Collected data entries
= = =
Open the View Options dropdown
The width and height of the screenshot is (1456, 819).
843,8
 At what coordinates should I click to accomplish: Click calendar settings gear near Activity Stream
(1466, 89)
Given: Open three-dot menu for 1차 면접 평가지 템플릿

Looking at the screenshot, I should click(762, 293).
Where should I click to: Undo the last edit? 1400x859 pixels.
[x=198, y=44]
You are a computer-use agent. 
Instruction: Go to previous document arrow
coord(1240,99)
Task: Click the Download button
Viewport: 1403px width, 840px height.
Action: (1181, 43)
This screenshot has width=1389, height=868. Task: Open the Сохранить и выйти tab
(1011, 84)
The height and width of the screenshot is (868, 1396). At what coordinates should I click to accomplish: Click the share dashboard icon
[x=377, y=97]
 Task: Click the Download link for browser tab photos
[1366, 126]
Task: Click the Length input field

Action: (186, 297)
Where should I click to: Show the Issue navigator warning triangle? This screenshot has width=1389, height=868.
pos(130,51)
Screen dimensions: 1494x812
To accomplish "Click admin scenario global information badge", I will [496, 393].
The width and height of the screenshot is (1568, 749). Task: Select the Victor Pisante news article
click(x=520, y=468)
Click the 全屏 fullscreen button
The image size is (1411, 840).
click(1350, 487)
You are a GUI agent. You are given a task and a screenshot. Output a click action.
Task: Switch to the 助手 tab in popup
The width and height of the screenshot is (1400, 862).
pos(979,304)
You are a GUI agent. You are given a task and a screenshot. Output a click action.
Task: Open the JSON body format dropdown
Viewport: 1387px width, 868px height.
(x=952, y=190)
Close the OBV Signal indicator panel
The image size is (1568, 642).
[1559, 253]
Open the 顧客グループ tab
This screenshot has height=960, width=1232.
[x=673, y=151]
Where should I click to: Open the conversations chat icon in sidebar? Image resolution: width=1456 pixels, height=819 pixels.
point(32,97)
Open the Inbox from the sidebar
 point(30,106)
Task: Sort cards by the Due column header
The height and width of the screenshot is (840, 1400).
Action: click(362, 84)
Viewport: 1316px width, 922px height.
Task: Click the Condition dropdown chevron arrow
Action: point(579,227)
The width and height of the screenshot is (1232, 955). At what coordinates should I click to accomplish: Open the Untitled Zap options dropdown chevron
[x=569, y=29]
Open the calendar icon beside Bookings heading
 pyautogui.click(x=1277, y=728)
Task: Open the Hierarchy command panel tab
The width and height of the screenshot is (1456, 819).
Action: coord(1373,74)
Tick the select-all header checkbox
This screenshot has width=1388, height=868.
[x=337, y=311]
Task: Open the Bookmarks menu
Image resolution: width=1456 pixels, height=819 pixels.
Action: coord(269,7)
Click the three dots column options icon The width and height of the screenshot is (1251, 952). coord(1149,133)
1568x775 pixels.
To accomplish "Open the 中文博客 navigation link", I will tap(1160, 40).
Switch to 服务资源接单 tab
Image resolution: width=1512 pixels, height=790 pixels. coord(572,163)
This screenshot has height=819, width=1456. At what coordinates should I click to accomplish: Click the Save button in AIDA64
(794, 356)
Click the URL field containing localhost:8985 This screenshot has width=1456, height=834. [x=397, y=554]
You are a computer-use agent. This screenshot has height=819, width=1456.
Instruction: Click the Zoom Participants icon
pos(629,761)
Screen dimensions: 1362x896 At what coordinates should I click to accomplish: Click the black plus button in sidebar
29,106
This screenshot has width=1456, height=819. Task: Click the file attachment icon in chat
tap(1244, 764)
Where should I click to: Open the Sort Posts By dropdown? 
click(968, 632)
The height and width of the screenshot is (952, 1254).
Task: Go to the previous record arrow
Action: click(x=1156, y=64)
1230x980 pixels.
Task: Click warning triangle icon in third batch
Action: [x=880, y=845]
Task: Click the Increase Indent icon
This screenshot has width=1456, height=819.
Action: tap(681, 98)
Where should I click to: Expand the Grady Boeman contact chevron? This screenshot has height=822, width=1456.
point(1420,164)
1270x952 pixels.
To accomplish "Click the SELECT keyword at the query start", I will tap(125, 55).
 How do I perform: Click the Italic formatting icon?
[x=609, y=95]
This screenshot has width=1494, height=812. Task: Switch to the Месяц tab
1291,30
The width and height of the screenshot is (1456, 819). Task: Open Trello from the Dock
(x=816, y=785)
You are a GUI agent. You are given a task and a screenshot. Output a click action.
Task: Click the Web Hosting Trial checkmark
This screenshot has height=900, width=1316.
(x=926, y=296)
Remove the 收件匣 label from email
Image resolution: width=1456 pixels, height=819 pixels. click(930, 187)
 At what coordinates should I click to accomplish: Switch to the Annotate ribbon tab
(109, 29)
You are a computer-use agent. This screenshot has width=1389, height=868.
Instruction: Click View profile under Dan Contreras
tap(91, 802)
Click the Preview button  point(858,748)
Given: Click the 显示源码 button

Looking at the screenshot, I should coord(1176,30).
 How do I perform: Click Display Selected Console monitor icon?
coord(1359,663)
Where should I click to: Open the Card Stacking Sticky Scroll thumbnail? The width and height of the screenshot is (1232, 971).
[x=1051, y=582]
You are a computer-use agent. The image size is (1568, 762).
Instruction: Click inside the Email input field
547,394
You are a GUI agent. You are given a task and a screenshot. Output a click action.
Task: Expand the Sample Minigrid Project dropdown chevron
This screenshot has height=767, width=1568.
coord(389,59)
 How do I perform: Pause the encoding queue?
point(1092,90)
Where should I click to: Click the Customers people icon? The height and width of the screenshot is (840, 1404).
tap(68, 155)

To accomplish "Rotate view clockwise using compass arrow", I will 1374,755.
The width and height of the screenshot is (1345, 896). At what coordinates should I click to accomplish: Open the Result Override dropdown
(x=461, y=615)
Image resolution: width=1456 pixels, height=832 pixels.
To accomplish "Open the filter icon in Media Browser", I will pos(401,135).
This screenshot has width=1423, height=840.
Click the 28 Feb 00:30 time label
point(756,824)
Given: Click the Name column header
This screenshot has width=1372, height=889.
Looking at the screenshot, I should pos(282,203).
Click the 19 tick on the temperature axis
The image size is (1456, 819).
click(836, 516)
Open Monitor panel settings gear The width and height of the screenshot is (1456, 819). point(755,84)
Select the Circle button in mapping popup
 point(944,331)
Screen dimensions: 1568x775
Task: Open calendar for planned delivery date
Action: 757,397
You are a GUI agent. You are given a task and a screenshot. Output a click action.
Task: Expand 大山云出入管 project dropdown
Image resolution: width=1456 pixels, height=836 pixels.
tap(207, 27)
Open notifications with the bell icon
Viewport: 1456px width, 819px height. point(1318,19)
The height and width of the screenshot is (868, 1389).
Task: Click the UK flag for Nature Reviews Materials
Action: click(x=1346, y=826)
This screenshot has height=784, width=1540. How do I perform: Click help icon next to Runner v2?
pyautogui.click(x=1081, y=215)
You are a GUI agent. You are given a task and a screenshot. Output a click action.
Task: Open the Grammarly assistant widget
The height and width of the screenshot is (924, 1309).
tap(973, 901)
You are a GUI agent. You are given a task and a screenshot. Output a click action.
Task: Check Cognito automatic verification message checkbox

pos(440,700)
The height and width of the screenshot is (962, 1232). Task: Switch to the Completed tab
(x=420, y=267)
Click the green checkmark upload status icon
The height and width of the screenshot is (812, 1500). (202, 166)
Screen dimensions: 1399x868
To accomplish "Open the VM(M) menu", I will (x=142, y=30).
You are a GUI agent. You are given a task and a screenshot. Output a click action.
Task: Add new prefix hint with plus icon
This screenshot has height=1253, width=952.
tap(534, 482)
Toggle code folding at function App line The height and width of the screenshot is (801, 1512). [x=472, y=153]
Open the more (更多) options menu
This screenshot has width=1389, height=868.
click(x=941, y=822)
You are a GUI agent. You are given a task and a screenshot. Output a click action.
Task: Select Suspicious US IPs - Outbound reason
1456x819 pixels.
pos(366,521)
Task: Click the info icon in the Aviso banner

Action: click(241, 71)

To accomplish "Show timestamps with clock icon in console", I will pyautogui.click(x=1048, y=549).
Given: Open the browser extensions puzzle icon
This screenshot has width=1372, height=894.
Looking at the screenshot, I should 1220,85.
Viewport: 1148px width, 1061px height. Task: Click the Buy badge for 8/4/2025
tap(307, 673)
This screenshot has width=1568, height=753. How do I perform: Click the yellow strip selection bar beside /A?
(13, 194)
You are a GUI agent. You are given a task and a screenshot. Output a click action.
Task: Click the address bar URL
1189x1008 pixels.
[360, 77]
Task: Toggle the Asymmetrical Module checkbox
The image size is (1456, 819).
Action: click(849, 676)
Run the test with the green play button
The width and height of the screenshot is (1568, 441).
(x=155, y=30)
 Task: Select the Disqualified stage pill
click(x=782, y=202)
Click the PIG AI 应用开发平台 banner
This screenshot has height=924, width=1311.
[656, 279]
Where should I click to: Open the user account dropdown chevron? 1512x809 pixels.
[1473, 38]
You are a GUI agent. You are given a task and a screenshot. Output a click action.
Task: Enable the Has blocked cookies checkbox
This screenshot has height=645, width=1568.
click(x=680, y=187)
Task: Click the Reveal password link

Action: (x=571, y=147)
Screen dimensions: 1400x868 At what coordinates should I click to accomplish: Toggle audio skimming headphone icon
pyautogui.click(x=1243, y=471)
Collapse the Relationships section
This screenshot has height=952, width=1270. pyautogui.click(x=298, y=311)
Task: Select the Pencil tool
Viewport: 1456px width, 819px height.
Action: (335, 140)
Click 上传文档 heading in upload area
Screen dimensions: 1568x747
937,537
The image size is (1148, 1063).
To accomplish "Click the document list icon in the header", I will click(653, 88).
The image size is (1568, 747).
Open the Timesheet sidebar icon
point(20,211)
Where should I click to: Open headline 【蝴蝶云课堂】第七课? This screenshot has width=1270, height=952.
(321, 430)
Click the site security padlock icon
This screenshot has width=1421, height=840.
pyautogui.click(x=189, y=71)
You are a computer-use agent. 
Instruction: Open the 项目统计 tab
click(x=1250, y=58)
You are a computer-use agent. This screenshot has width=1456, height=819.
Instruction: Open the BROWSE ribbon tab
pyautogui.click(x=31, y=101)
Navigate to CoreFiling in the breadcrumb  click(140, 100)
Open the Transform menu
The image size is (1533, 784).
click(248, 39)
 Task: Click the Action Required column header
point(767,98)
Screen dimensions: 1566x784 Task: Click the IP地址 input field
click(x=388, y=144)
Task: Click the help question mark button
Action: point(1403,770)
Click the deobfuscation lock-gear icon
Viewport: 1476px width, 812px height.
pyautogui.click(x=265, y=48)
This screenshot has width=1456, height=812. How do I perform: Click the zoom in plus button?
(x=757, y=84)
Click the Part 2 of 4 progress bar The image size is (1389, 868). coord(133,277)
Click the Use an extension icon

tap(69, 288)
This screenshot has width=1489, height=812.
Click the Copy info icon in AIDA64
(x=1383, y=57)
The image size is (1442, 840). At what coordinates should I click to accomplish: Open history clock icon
= = =
• **The problem**
From the entries, copy out each line containing the word "computer".

• **Result for this exercise**
You are a computer-use agent. 
You are a computer-use agent. This screenshot has height=819, width=1456.
You are a computer-use agent. This screenshot has width=1389, height=868.
You are a computer-use agent. The image size is (1568, 762).
You are a computer-use agent. 
You are a computer-use agent. This screenshot has width=1456, height=819.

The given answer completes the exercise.